The member function `contains_wildcard_or_ellipsis()` used to return true if the path contained a wildcard or an ellipsis. This was used in some contexts to reject paths that could match multiple values. In those contexts, paths containing array ranges should also be rejected, so this function was renamed to `can_match_many()` and was changed so that it also returned true for paths that contained an array range.

`Json_path::parse_array_leg()` is made aware of the new syntax (ranges and expressions using the `last` keyword).

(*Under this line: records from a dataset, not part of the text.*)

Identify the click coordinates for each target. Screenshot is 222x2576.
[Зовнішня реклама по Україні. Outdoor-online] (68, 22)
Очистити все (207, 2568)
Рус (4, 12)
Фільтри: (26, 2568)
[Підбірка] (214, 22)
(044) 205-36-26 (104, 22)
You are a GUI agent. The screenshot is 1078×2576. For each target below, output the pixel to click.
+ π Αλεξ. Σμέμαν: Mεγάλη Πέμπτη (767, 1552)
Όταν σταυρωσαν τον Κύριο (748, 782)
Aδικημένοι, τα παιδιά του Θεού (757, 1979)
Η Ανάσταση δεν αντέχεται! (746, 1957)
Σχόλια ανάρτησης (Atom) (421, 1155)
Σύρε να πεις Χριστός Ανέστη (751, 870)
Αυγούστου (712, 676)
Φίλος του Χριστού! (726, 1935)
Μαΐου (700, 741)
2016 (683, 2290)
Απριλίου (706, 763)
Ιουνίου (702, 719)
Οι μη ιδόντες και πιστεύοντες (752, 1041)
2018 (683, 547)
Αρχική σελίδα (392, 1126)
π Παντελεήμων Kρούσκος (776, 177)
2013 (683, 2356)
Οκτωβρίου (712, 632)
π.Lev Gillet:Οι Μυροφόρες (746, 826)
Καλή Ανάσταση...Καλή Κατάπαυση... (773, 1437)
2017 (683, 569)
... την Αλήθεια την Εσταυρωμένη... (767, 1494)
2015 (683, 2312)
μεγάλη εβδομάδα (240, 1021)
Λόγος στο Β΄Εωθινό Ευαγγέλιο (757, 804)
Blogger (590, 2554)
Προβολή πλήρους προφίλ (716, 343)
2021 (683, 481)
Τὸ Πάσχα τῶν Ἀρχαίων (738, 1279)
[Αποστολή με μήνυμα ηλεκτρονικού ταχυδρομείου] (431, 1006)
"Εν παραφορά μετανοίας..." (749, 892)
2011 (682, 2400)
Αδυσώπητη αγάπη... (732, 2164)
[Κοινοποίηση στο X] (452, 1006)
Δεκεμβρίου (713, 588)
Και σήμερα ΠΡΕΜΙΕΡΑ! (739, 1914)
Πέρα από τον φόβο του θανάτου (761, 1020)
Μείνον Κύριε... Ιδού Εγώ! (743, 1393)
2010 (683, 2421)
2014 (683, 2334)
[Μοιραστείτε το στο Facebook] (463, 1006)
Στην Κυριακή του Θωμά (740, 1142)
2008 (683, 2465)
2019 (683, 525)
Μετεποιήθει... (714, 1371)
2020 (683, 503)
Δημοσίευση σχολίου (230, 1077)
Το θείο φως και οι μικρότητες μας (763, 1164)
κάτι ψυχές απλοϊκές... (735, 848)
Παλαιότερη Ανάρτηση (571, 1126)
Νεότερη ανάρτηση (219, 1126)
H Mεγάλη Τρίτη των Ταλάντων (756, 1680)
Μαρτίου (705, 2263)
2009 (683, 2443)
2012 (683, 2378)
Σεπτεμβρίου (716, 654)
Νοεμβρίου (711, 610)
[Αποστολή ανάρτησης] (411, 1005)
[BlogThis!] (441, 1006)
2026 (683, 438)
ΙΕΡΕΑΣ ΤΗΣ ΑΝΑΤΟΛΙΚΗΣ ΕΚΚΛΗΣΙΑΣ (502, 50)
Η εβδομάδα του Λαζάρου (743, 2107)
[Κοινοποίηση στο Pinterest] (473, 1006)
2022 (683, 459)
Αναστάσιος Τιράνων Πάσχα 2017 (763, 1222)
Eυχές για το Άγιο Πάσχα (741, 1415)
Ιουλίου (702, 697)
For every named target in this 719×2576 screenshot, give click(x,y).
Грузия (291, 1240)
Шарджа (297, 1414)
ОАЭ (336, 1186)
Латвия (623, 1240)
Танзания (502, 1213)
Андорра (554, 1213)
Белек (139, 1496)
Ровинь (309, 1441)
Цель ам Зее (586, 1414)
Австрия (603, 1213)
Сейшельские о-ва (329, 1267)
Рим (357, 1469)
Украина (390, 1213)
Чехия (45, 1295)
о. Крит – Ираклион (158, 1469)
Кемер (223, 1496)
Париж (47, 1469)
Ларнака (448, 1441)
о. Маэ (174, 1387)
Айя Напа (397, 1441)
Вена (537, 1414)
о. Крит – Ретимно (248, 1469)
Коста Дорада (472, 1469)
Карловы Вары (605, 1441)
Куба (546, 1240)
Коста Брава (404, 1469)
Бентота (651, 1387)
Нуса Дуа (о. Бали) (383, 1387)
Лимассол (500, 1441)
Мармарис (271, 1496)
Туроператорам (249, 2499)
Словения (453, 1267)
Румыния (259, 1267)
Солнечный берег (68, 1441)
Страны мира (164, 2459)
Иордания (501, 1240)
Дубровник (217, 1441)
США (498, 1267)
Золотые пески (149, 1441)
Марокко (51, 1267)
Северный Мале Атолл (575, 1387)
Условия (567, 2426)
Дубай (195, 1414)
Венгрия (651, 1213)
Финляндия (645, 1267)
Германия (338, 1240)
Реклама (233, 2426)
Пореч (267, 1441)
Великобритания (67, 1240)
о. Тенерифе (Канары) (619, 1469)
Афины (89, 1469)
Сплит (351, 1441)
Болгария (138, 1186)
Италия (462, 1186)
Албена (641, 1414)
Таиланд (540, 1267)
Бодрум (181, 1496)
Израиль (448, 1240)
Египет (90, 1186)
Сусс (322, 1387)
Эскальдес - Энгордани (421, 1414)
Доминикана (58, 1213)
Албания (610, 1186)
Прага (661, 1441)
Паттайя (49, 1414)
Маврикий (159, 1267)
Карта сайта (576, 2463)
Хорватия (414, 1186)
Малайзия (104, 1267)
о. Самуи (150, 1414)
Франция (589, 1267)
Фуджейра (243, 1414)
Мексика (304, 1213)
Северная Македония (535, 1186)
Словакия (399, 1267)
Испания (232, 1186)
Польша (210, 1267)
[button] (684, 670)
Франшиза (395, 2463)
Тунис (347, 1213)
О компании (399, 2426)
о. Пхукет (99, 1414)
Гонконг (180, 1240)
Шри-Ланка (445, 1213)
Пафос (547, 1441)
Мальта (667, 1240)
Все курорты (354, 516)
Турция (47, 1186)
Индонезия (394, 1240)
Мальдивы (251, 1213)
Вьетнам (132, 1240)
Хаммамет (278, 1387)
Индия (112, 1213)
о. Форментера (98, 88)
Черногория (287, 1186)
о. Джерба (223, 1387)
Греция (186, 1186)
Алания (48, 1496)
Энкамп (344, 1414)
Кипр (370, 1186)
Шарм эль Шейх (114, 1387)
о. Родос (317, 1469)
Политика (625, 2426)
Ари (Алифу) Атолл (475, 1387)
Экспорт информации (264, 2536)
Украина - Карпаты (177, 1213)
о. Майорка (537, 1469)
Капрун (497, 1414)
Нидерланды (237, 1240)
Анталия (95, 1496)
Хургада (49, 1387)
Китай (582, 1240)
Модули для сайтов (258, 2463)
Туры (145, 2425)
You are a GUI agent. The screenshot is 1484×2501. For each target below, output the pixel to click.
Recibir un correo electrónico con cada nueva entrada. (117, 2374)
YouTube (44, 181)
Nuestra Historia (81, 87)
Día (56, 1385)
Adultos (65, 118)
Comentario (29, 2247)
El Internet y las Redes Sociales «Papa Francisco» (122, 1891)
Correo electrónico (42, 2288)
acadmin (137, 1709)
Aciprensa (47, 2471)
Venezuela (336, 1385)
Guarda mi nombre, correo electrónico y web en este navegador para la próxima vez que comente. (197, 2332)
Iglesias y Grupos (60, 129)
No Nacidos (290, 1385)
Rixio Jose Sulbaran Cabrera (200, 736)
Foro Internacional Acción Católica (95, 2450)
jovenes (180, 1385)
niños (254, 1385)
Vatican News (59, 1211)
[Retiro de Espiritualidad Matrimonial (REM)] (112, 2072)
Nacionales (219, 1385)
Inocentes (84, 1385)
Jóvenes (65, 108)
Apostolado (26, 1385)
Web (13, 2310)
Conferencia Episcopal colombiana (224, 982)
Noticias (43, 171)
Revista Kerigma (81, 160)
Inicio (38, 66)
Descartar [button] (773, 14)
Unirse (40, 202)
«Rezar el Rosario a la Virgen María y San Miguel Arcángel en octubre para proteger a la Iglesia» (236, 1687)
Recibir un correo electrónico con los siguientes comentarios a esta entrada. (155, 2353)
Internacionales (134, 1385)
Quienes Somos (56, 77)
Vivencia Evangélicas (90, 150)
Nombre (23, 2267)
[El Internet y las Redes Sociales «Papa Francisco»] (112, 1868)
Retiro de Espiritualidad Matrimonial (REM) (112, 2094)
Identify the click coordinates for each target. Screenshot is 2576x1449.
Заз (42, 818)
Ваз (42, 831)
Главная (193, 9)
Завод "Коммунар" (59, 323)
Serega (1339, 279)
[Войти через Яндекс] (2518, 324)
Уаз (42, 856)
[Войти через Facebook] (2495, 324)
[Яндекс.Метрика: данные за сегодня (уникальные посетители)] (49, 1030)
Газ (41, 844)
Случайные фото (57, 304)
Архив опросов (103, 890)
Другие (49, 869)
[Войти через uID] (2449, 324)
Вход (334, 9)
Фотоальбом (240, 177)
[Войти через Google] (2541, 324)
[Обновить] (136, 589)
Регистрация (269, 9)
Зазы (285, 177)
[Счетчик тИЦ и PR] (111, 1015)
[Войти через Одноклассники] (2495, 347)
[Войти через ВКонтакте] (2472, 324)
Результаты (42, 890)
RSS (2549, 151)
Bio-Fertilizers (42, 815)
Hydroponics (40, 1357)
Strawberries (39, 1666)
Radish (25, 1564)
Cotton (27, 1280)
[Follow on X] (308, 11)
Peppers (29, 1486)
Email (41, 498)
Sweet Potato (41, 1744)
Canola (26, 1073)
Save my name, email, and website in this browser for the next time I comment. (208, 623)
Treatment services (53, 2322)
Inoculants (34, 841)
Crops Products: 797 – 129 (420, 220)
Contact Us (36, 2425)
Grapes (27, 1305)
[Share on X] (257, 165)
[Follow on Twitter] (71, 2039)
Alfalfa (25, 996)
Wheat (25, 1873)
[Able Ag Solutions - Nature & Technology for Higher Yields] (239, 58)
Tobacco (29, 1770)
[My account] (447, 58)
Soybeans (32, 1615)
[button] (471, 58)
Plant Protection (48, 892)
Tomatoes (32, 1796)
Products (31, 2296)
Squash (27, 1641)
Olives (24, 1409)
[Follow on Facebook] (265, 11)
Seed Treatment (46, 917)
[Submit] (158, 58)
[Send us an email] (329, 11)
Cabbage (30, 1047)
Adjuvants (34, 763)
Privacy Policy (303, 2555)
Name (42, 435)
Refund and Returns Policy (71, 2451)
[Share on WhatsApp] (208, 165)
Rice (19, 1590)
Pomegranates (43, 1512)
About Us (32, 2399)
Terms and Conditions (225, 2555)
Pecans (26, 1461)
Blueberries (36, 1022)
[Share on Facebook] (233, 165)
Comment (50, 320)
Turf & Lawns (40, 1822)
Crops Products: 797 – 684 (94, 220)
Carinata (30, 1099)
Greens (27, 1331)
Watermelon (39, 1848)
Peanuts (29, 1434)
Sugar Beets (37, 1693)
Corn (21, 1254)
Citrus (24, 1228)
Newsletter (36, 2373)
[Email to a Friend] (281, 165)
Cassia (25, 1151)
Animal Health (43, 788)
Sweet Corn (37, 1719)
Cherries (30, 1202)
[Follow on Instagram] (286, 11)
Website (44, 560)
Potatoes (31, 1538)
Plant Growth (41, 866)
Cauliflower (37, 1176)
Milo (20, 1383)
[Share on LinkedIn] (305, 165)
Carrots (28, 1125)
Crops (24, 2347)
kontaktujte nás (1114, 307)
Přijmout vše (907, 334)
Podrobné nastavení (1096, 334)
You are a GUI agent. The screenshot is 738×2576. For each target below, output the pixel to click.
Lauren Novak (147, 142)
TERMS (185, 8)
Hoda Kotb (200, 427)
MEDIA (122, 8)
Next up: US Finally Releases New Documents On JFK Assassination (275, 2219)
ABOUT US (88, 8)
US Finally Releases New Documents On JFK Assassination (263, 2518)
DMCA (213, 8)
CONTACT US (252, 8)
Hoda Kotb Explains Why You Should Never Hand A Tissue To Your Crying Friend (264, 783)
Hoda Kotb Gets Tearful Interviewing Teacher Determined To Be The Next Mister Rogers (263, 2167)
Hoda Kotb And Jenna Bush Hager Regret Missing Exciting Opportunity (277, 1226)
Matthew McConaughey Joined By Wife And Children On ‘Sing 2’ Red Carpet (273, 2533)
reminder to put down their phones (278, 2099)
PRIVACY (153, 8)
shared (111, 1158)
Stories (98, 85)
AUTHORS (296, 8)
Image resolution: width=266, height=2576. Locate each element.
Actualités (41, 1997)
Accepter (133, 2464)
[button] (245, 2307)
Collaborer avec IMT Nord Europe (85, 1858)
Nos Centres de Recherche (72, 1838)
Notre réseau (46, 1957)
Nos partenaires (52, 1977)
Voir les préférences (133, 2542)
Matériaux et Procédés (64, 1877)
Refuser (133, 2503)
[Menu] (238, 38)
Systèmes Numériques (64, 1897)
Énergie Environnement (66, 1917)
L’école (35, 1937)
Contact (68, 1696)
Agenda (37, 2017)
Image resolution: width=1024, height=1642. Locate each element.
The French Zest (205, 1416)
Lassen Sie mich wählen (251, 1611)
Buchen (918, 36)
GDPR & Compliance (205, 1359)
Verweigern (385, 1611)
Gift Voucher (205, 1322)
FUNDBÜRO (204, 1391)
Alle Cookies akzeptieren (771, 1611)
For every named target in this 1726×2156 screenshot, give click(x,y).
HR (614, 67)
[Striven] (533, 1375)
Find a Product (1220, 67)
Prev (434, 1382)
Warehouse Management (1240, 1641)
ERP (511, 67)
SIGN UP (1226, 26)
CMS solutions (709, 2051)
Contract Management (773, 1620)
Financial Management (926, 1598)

One bug is fixed in `parse_array_leg()`: When parsing an array index, the original code parsed the array index as a longlong (64-bit) and unconditionally cast the result to size_t. On 32-bit platforms, this could mean that the resulting array index would be incorrect, if the specified array index was greater than or equal to 2^32. This was fixed by making the JSON path parser raise an error if the specified array index is greater than UINT_MAX32. (The JSON binary storage format doesn't allow more than UINT_MAX32 elements in an array, so allowing larger array indexes in the JSON path language isn't very useful even on 64-bit platforms.)

# Changes in the path lookup

The path lookup has two different implementations. One in `Json_dom::find_child_doms()` which works on DOM representations, and one in `Json_wrapper::seek_no_ellipsis()` which allows lookup without converting the document to a DOM if the path has no ellipsis token. Both of these are changed as described in the [Path lookups](#pathlookups) section of the high-level specification.

# Changes in JSON functions

`Item_func_json_array_append::val_json()`, `Item_func_json_insert::val_json()` and `Item_func_json_set_replace::val_json()` are changed so that they can insert new values in front of the first element in an array, if an array cell path leg points to an element before the first element, as described in the [Indexes before the first array element](#indexesbeforethefirstarrayelement) section of the high-level specification.

The Item_json_func sub-classes that previously used `Json_path::contains_wildcard_or_ellipsis()` to reject paths that contained a wildcard or an ellipsis, now use `Json_path::can_match_many()` instead to reject ranges as well as wildcard and ellipsis.